"Qu'un sang impur" [Analyse d'une œuvre]

Par Raphaël Delpard

"1960. La guerre d'Algérie a déjà 6 ans. Les combats sont sanglants et ne font pas de prisonniers" ?

Première interrogation. L'auteur, Abdel Raouf Dafri, situe l'action en 1960, ce qui est bien entendu son droit le plus absolu. Cependant, ni la bande annonce, non plus que son film ne nous proposent d'aperçu de la situation politique et militaire pour situer l'action, ne serait-ce que par des allusions succinctes.

C'est gênant. Rappelons qu'en 1960 le conflit entre les nationalistes algériens et l'Etat français se situe dans sa phase finale.

Sur le terrain des opérations militaires, grâce au plan Challe1, l'ALN (Armée de libération nationale) - la branche militaire du FLN (Front de Libération Nationale [algérienne]) - est quasiment refoulée de nombreux territoires qu'elle occupait.

La pression exercée par le FLN sur les populations a considérablement diminué, car les militaires algériens de l'ALN ne disposent plus de leurs "zones refuges". Ils sont coupés de leurs bases arrière tunisiennes grâce à l'efficacité de la "Ligne Morice". La ligne Morice est une barrière électrifiée qui constituait une défense armée à partir de juillet 1957, et qui séparait les territoires algérien et tunisien.

Blanc, chrétien, croisé, assassin de musulmans, aveuglé par le drapeau français et ses valeurs traditionnelles

Son nom est emprunté à celui d'André Morice, qui, à l'époque, était ministre des Armées du gouvernement français. Rappelons aussi qu'en 1960 eut lieu l'épisode des « Barricades », qui faisait suite à l'action menée par le député Lagaillarde contre le Gouvernement général dont l'immeuble était situé à Alger.
---
_CONSIGNE:_
Reprenez le passage de l'extrait choisi allant de "Sur le terrain" jusqu'à "territoires qu'elle occupait.", en renommant "opérations militaires" en "manœuvres militaires".

_DONNÉES FOURNIES:_
---
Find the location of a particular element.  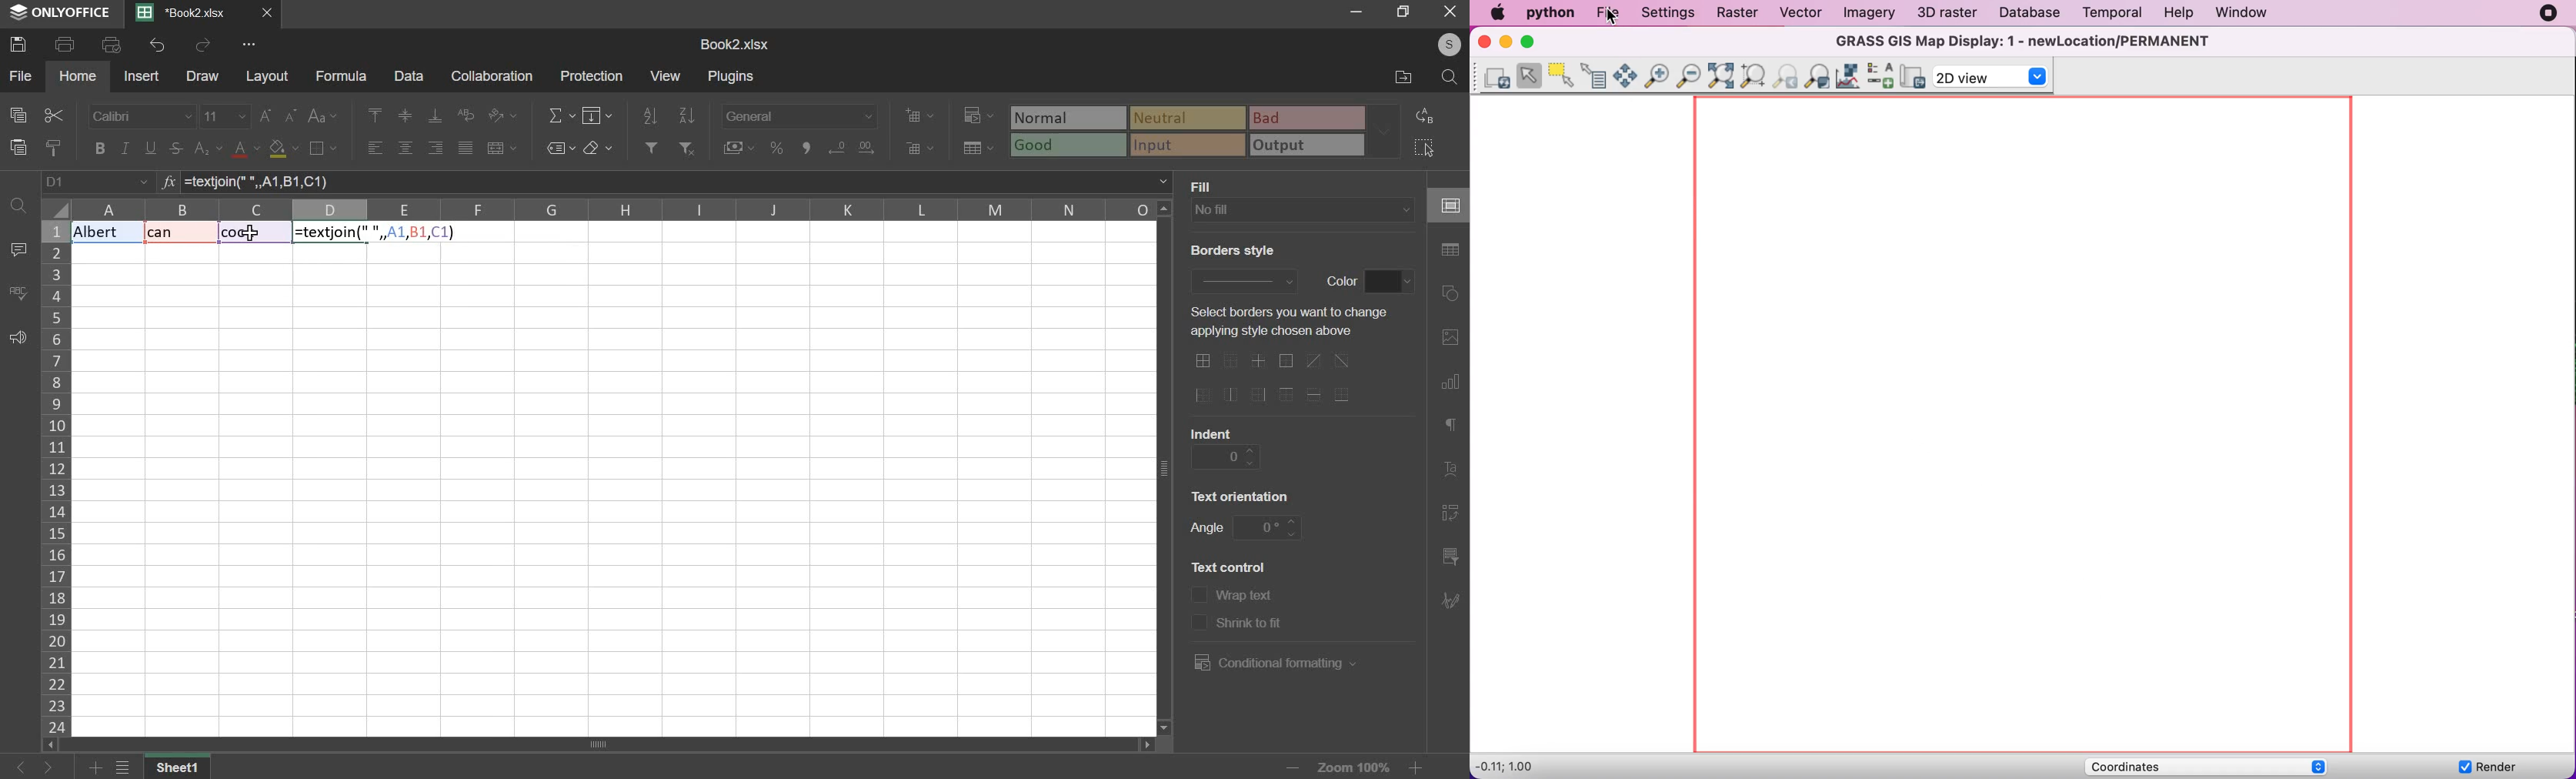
---
_RÉPONSE:_
Sur le terrain des manœuvres militaires, grâce au plan Challe1, l'ALN (Armée de libération nationale) - la branche militaire du FLN (Front de Libération Nationale [algérienne]) - est quasiment refoulée de nombreux territoires qu'elle occupait.